The Conference on International Trade in Endangered Species (CITES), meeting in Doha through Thursday, was almost evenly split, with 64 countries voting in favour and 59 opposed, but the measure would have needed a two-thirds majority to pass.
Japan led the opposition to the measure, co-sponsored by the United States and the European Union.
Many north African countries with extensive cottage industries built up around the precious coral — which can sell for tens of thousands of dollar (euros) per kilo — joined in the “no” vote.
The United States argued that overexploitation was responsible for an approximately 85 percent drop is harvests over the last three decades, and that global oversight was needed to prevent the species for slipping past the threshold of viability.
Japan and its allies countered that the deep-water, reef-building organisms were not facing extinction, and said that proponents had not sufficiently taken into account the impact on coastal fishing communities.

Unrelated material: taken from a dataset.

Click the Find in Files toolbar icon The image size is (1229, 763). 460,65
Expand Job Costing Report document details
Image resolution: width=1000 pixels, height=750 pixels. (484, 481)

The measure targeted seven species in the Coralliidae family, one growing in the Mediterranean and the others in the western Pacific, including Hawaii.
It would also have cover another 24 so-called “look-alike” species to prevent accidental harvesting.
Environmental and marine conservation groups slammed the decision.
“To say that it is highly disappointing would be an understatement,” said Ernie Cooper of the wildlife monitoring group TRAFFIC.
“The message of this COP is that it is going to be very difficult to achieve conservation for high-value marine species given the concerted effort to block any attempt to list these species on CITES.”
Last week, CITES rejected a total ban on fishing of Atlantic bluefin tuna from the Mediterranean and the eastern Atlantic.
Historically, the UN trade body has dealt more with charismatic fauna such as great apes, big cats and elephants, rather than commercially harvested species worth billions.
“The unregulated and virtually unmanaged collection and trade of these 31 species is driving them to extinction. Today’s decision sets a terrible precedent,” said David Allison of Washington-based Oceana.